Ben Jones

Profile
- Positions: Fullback, halfback, wingback

Personal information
- Born: March 18, 1899 Bloomsburg, Pennsylvania, U.S.
- Died: May 17, 1929 (aged 30) Grove City, Pennsylvania, U.S.
- Listed height: 5 ft 11 in (1.80 m)
- Listed weight: 205 lb (93 kg)

Career information
- High school: DuBois (DuBois, Pennsylvania)
- College: Grove City

Career history
- Canton Bulldogs (1923); Cleveland Bulldogs (1924); Frankford Yellow Jackets (1925–1926); Canton Bulldogs (1926); Chicago Cardinals (1927–1928);

Awards and highlights
- 3× NFL champion (1923, 1924, 1926); All-NFL Canton Daily News (1923);
- Stats at Pro Football Reference

= Ben Jones (halfback) =

American football player (1899–1929)

Benjamin Franklin Hanser Jones (March 18, 1899 – May 17, 1929) was an American professional football player during the early years of the National Football League (NFL).

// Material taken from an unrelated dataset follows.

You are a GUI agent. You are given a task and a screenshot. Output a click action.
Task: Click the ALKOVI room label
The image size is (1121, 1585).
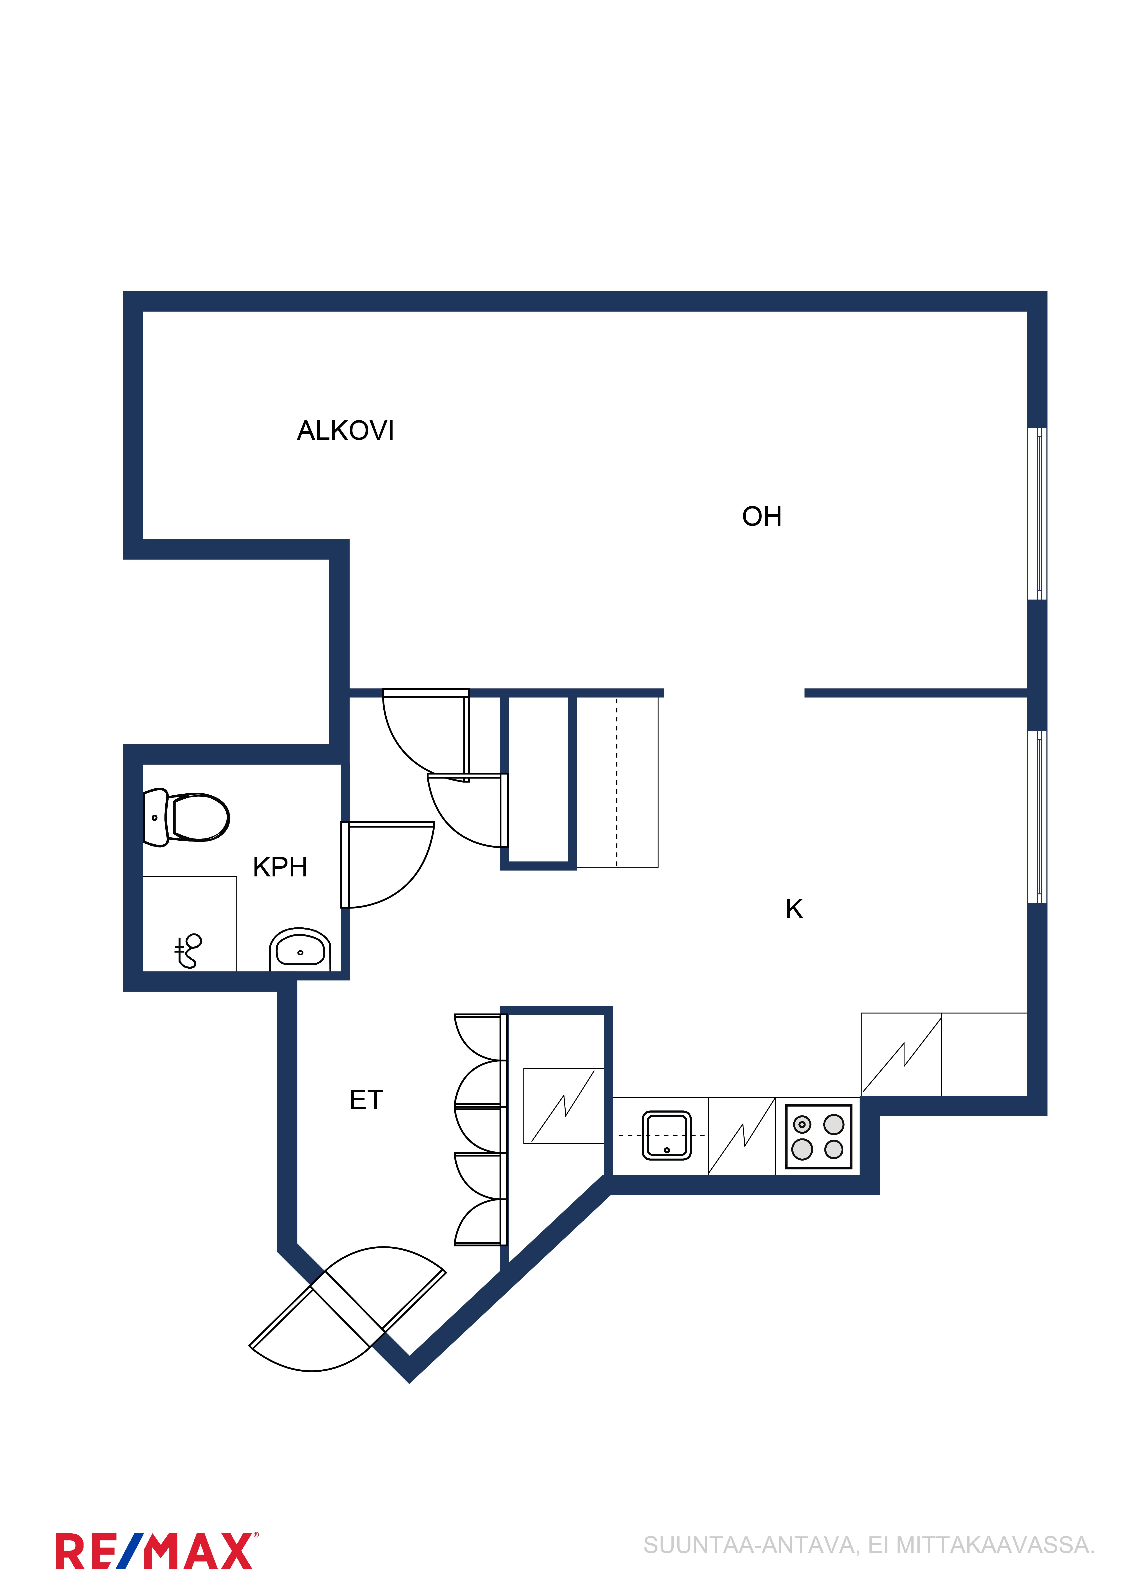point(345,431)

Jones won an NFL championship with the Canton Bulldogs in 1923, one with the Cleveland Bulldogs in 1924, and another with the Frankford Yellow Jackets in 1926. He finished his career with the Chicago Cardinals in 1928. Jones died on May 17, 1929, at the age of 30. The cause of death was due to gas inhalation after he was exposed to an explosion at a clinic, located in Cleveland, Ohio, on May 15, 1929.

According to a front-page article in the Simpson Times Leader in Ford City, Pennsylvania, on May 22, 1929, Jim Thorpe, the former All-American football player, attended his funeral. Jones is buried at Woodland Cemetery, located in Grove City, Pennsylvania.